Keduanya berbalik dan berjalan pergi, namun...

"Malin! kau itu anakku! ini aku Mande Rubayah! Amakmu Nak!"

Mande Rubayah mencoba bangkit untuk mengejar, namun dua orang pengawal Malin menahannya.

"Sial! hentikan ocehan gilamu Nenek tua! Amaku sudah meninggal! dan dia bukan wanita rendahan sepertimu! Amaku adalah orang terpandang sama sepertiku!" seru Malin, tak tahan dengan situasinya.

"Tidak Nak! aku Amakmu! aku yang melahirkan-"

"Diam! jangan bicara lagi! aku tidak mungkin lahir dari wanita hina sepertimu!"

Sesuatu yang tajam tampaknya menusuk hati Mande Rubayah, air matanya semakin deras jatuh ke pasir pantai, lututnya lemas saat dia terduduk di pasir, perkataan putranya menyakitinya lebih dari apa pun yang pernah dia rasakan sepanjang hidupnya.

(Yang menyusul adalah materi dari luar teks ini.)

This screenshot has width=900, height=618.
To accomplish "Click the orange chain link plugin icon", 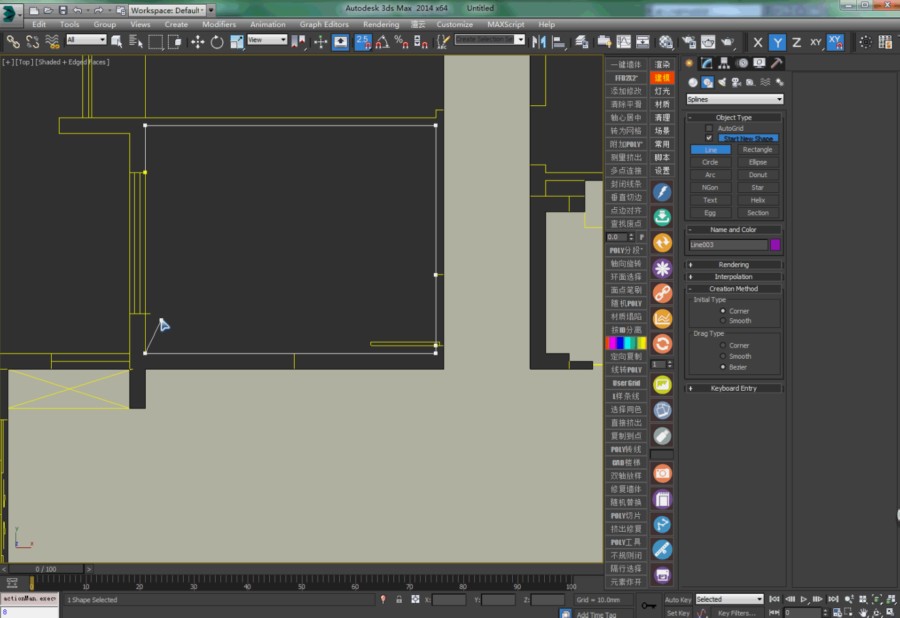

Menatap putranya dengan tatapan menyakitkan, Mande Rubayah mengangkat kedua tangannya, berharap bisa memeluknya. "Nak, ini Amak, Amak rindu kau, Nak, bertahun-tahun Amak menunggu, dan sekarang kau kembali, tolong jangan begitu Nak, Amak kangen..."

Semakin dia berbicara, semakin kecil suaranya, itu mulai tercampur dengan isak tangisnya. Meski begitu, tak ada satu pun orang yang tak mendengar apa yang dikatakan Mande Rubayah, seolah angin pantai ikut membawa suaranya agar didengar oleh semua orang.

Bahkan Malin sendiri, merasa tegang karenanya, ada perasaan menyesakkan jauh di dalam hatinya, tapi... dia tidak ingin menghancurkan citra dirinya di depan istri dan anak buahnya.

"Serius Uda, aku sudah tak tahan lagi ditempat ini," kata Zainab, menarik lengan baju suaminya, berharap bisa pergi secepatnya.

Malin berbalik, berjalan pergi, ditemani oleh para bawahannya.